2019 ISAKOS Biennial Congress ePoster #784
Anterior Cruciate Ligament Reconstruction with or without a Lateral Extra-Articular Tenodesis: Functional Outcomes from the ISAKOS-Sponsored Stability Study
Robert G. McCormack, MD, New Westminster, BC CANADA
Alan Getgood, MD, FRCS(Tr&Orth), DipSEM, London, ON CANADA
Dianne M. Bryant, PhD, London, ON CANADA
Robert Litchfield, MD, FRCSC, London, ON CANADA
Mark A. Heard, MD, FRCS, Canmore, AB CANADA
Peter B. MacDonald, MD, FRCS, Dip Sport Med, Winnipeg, MB CANADA
Tim Spalding, FRCS(Orth), Coventry, West Midlands UNITED KINGDOM
Peter Verdonk, MD, PhD, Zwijnaarde BELGIUM
Devin Clarke Peterson, MD, FRCSC, Dip Sport Med, Ancaster, Ontario CANADA
Davide Bardana, MD, Kingston, ON CANADA
Alex Rezansoff, MD, FRCSC, Calgary, AB CANADA
Stability Study Group, MD, London, ON CANADA
Fowler Kennedy Sport Medicine Clinic, Western University , London, ON, CANADA
FDA Status Not Applicable
At 6 months postoperative, we found significant differences, in favor of ACLR alone, for hop test limb symmetry index, peak torque, average power quadriceps index, and a subjective functional score. All outcomes were no longer statistically different by 12 months postoperative. The addition of LET may mean a slower rate of recovery with no differences from 12 months onward.
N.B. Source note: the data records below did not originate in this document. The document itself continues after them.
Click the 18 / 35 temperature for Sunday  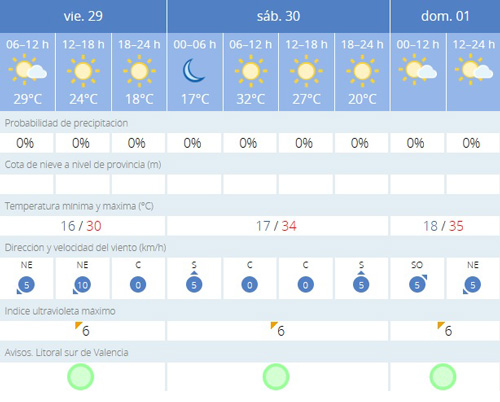pyautogui.click(x=443, y=226)
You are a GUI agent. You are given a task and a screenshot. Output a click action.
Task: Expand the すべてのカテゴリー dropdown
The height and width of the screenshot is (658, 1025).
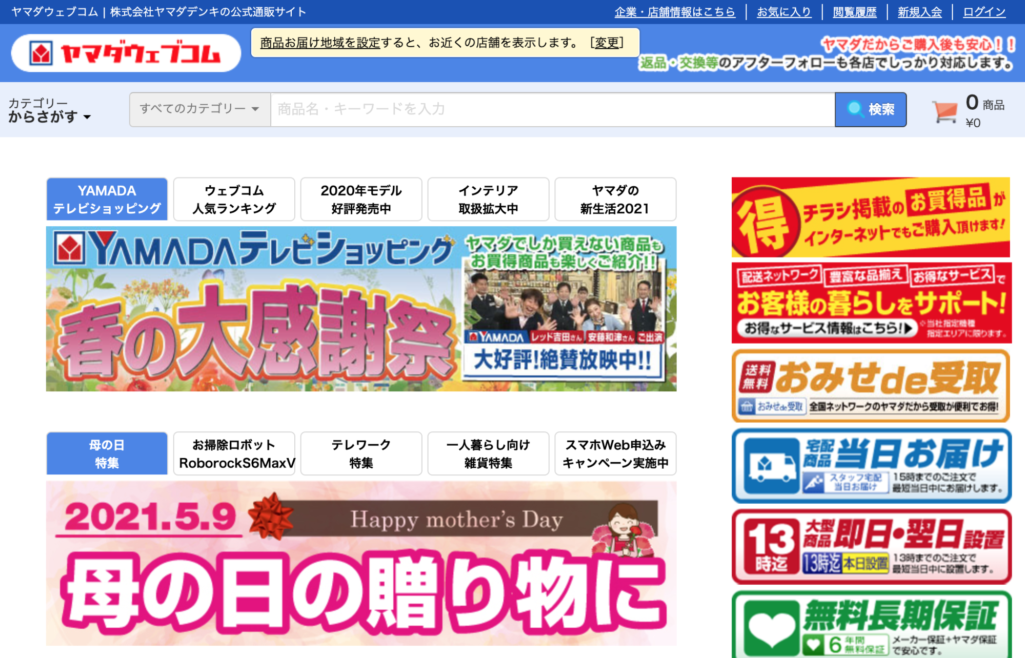200,109
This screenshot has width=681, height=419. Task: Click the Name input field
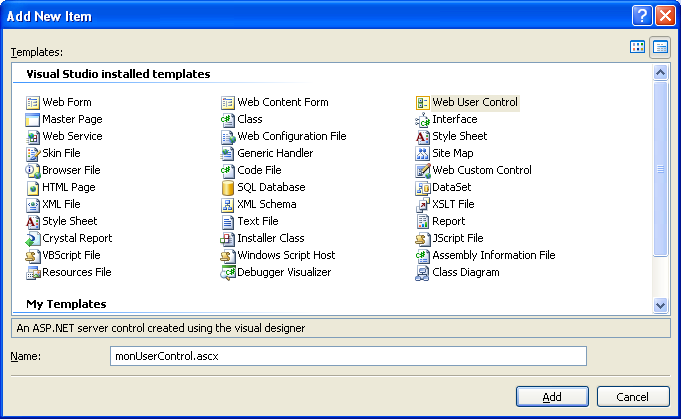347,356
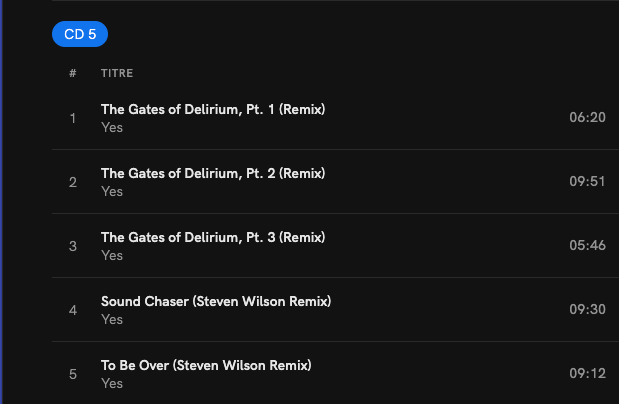The width and height of the screenshot is (619, 404).
Task: Open Yes artist link under Sound Chaser
Action: coord(112,319)
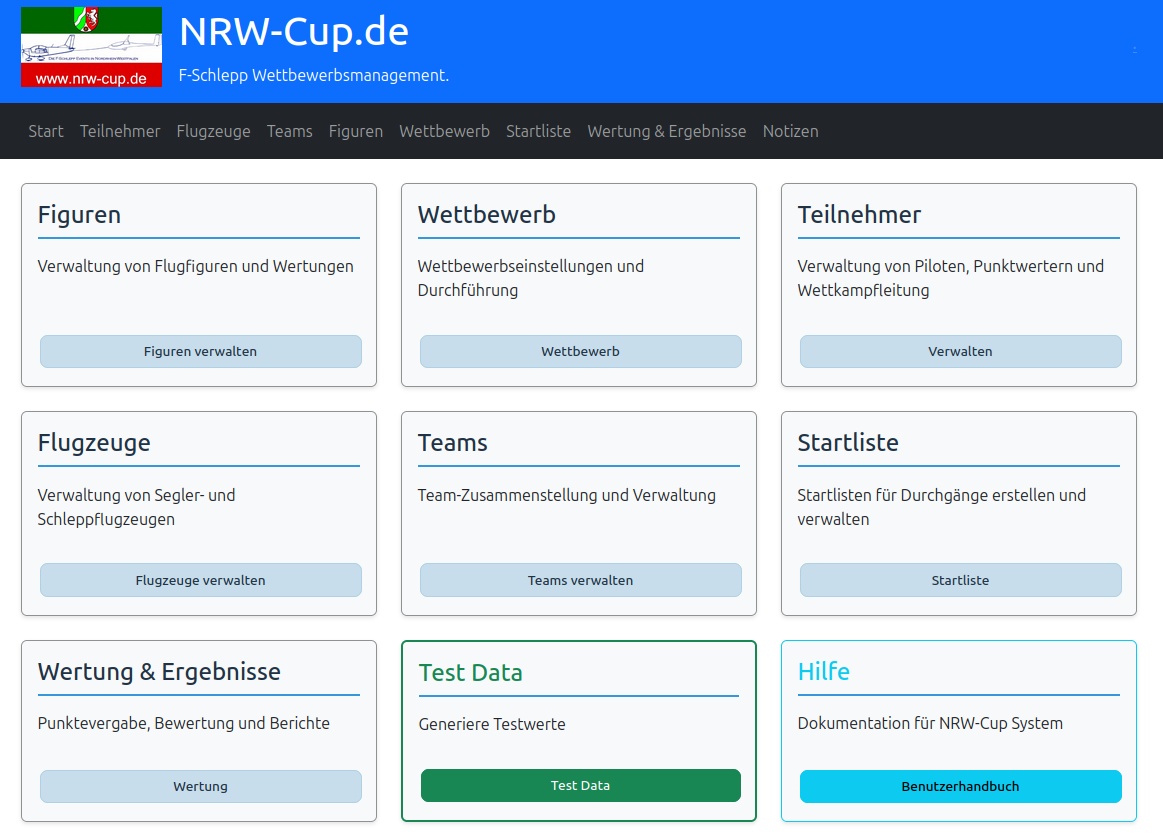Click the Figuren verwalten button
1163x839 pixels.
[x=200, y=352]
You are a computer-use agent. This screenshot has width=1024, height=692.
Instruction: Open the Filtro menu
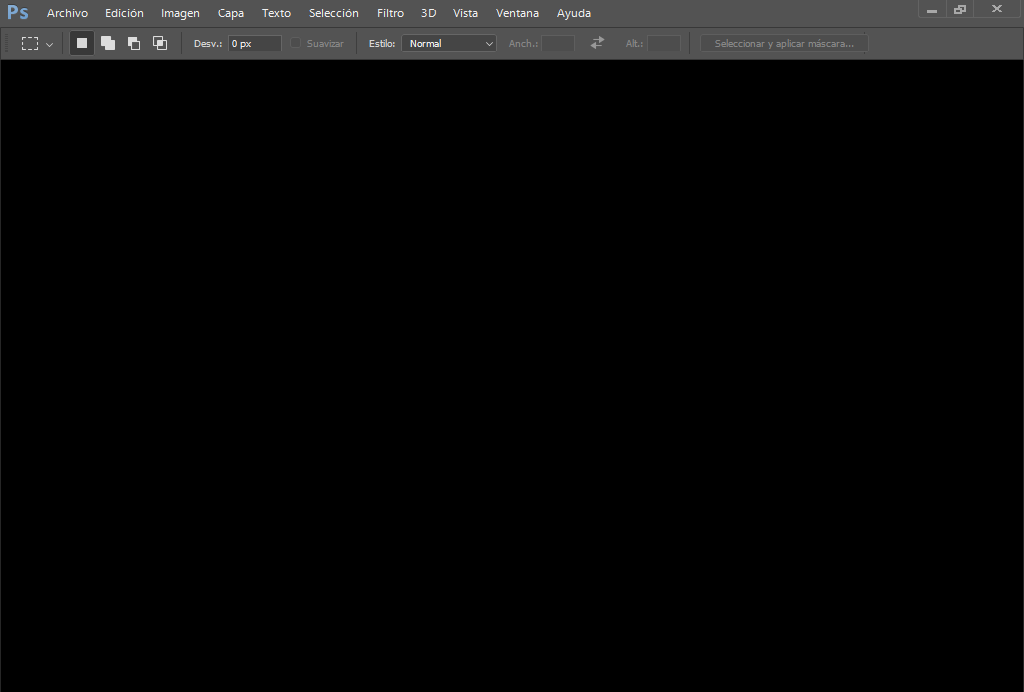(x=390, y=13)
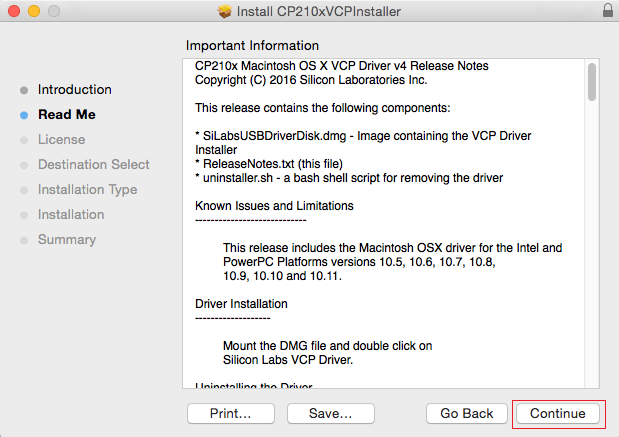The height and width of the screenshot is (437, 619).
Task: Click the release notes scrollbar thumb
Action: [592, 82]

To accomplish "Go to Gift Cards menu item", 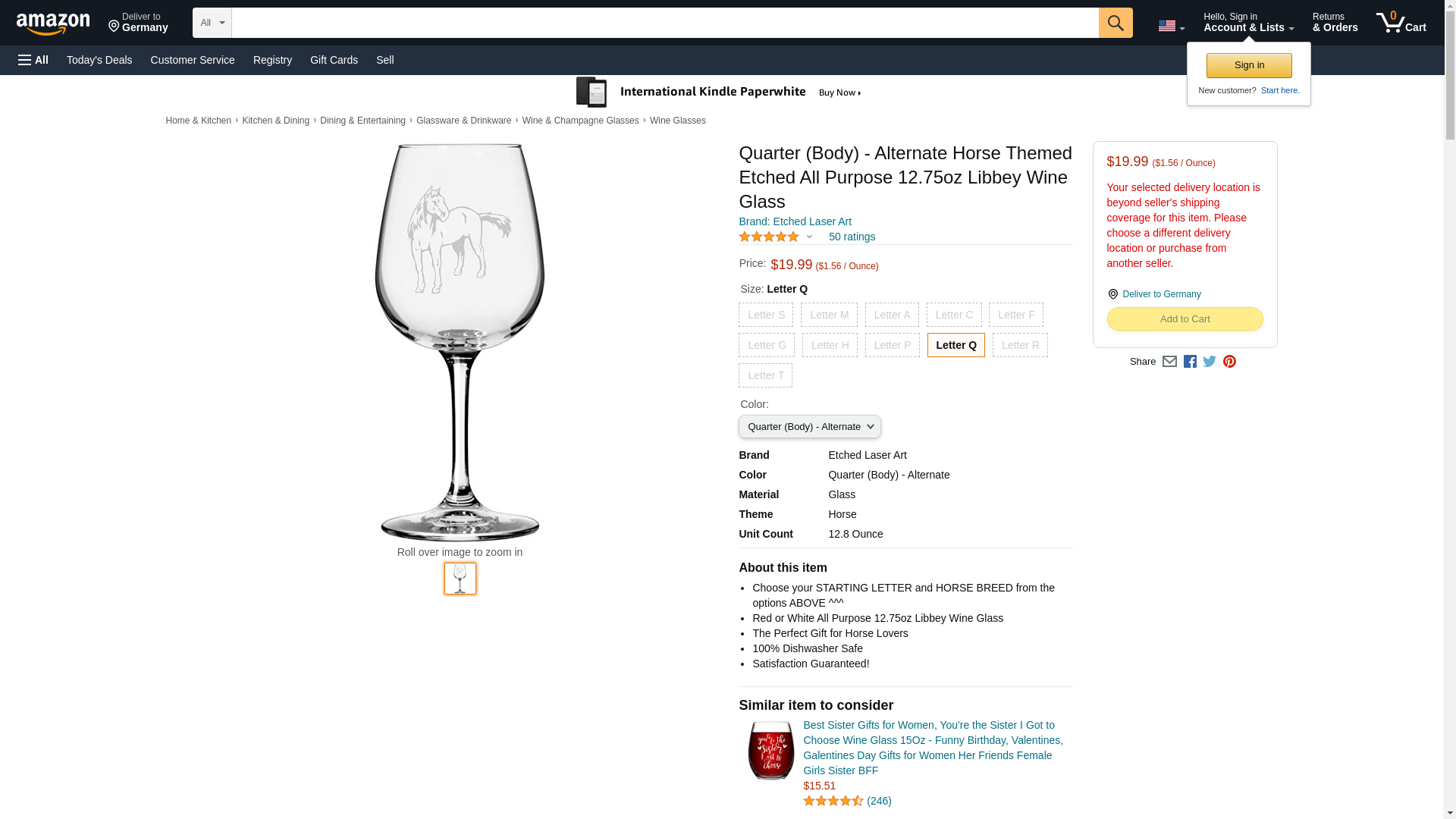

The addition of a lateral extra-articular tenodesis (LET) to anterior cruciate ligament reconstruction (ACLR) has been proposed to improve rotational stability and reduce failure rates. It is not clear what effect the addition of an LET has to functional recovery.
The purpose of this study is to investigate the effect of LET on functional indices within a subset of patients enrolled in the multicenter Stability Study.
In this multicenter, randomized clinical trial, 624 active patients under the age of 25 years were randomly allocated to either ACLR alone (control) or ACLR with LET then followed for two years postoperatively. Three of the 9 study centres collected functional outcome data. The primary outcome for functional assessment was Limb Symmetry Index (LSI) calculated using a series of four hop tests at 6, 12 and 24 months postoperative. Secondary outcome measures included quadriceps index (QI) and hamstrings index (HTI) measured using an isokinetic dynamometer and Lower Extremity Functional Scale (LEFS).
To date, 229, 247 and 230 patients have completed the hop tests at 6, 12 and 24 months postoperatively. At six months, the ACLR alone group had an LSI of 94.5% ± 0.8 and the ACLR plus LET group had an LSI of 91.5% ± 0.8 (p=0.01). At 12 months, the ACLR alone group had an LSI of 96.1% ± 0.5 and the ACLR plus LET group had an LSI of 95.4% ± 0.5 (p=0.33). Isokinetic strength testing was completed by 176, 160 and 121 patients at 6, 12 and 24 months respectively. At six months, the ACLR alone group had a QI peak torque of 79.3% ± 1.5 and an average power of 81.0% ± 1.5 and the ACLR plus LET group had a QI peak torque of 74.7% ± 1.5 (p=0.04) and an average power of 76.0% ± 1.4 (p=0.01). At 12 months, the ACLR alone group had a QI peak torque of 90.1% ± 1.4 and an average power of 89.9% ± 1.4 and the ACLR plus LET group had a QI peak torque of 86.9% ± 1.4 (p=0.12) and an average power QI of 87.9% ± 1.4 (p=0.32). At six months, the ACLR alone group had a LEFS score of 70.2 ± 0.8 and the ACLR plus LET group had a LEFS score of 68.5 ± 0.8 (p=0.03). At 12 months, the ACLR alone group had a LEFS score of 71.9± 0.9 and the ACLR plus LET group had a LEFS score of 73.4 ± 0.9 (p=0.24). No significant differences exist between the two groups at 12 or 24 months for HTI.
Significant differences were found at six months between the two groups for hop test LSI, peak torque and average power QI and subjective functional score, in favor of the ACLR alone, all of which normalized by 12 months. The addition of LET would suggest a slower rate of recovery with no differences from 12 months onward.